И тут раздался стук в дверь.

Ир бросилась к чаше и вылила воду в таз. Изумрудно-зеленый свет сразу померк.

Накинув на Фарадей плащ, Ир поспешила к двери.

— Кто там? — спросила она.

— Это я, Тимозел.

Ир чуть-чуть приоткрыла дверь.

— Чего тебе надо?

— Я пришел узнать, как устроилась Фарадей.

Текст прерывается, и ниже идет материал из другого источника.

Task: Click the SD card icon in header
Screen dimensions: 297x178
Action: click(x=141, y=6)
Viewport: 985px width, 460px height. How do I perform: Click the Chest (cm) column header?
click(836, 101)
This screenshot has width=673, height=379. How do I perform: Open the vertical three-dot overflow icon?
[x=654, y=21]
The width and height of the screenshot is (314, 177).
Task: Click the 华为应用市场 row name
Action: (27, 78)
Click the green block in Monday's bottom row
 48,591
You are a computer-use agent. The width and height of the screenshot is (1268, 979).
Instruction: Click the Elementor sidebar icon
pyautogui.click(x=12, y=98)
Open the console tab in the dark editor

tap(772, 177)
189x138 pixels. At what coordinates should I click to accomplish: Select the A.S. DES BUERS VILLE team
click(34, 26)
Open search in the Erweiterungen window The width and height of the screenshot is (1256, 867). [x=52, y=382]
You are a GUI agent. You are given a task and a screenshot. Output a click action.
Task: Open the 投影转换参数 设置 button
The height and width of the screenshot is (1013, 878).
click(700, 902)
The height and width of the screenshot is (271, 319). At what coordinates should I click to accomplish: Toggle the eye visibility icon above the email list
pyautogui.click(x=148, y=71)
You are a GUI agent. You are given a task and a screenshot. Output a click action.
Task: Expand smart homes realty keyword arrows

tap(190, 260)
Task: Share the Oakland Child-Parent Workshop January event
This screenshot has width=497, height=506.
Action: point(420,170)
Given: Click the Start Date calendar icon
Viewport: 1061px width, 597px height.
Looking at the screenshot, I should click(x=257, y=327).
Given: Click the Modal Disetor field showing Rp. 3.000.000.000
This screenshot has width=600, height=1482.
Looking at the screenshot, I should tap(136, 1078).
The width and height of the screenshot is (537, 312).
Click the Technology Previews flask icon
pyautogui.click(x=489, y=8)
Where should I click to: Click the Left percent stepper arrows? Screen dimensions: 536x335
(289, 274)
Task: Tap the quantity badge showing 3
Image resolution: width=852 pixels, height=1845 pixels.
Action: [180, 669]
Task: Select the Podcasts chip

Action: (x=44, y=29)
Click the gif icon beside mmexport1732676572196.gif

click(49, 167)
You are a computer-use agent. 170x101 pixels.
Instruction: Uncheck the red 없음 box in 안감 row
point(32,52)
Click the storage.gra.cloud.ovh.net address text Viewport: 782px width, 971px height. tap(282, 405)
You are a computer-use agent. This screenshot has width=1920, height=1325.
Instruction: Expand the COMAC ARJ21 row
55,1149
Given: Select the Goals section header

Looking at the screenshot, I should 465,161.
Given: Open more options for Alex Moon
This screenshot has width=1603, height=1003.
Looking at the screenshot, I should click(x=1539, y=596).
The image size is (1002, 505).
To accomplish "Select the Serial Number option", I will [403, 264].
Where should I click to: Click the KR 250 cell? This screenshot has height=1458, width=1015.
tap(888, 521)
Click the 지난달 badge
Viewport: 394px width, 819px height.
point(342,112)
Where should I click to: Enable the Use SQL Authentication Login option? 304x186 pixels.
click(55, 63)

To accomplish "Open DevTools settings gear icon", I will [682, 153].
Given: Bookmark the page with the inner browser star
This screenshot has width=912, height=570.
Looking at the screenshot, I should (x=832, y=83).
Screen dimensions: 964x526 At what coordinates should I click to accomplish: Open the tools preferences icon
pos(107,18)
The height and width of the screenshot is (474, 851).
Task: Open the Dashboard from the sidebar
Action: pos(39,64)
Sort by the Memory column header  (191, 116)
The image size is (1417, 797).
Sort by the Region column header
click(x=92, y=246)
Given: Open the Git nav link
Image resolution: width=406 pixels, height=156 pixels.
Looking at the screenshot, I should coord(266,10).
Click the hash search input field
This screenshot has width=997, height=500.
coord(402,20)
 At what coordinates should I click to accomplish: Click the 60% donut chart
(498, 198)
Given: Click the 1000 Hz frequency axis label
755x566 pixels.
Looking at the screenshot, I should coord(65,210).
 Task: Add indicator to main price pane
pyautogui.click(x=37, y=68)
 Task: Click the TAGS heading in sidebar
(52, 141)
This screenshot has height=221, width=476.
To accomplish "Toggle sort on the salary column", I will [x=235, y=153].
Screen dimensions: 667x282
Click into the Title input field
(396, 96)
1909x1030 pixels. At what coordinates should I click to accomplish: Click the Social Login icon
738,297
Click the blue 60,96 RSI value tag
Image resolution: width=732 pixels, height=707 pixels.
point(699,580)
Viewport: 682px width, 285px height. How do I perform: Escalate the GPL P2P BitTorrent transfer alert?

— Прекрасно. Сейчас ляжет спать. Иди спать и ты.

Топороносец ушел.

— Идиот! — буркнула Ир, закрыв дверь на щеколду — Да и мы с тобой хороши: даже дверь не замкнули. Когда снова захочешь встретиться с Матерью, выбирай место получше, да убедись, что тебе не помешают. Представляешь, что было бы, если б Тимозел вошел в комнату? А на его месте мог оказаться и Борнхелд.

— А Мать не рассердилась, что я исчезла, не попрощавшись?

— Мать всевидяща, она не винит тебя.

— А скажи, Ир, на что еще годна эта чаша?

— В этой чаше заключена древняя магия, существующая испокон веку. Она может творить разные чудеса. Какие, не знаю. Теперь чаша твоя, и ее тайны постепенно тебе раскроются. А сейчас пора спать. Рано утром к тебе явятся швеи. Запри за мной дверь.

Когда Ир вошла к себе в комнату, оказалось, что ее ждут: на кровати лежал Готье. Ир улыбнулась и закрыла дверь на щеколду.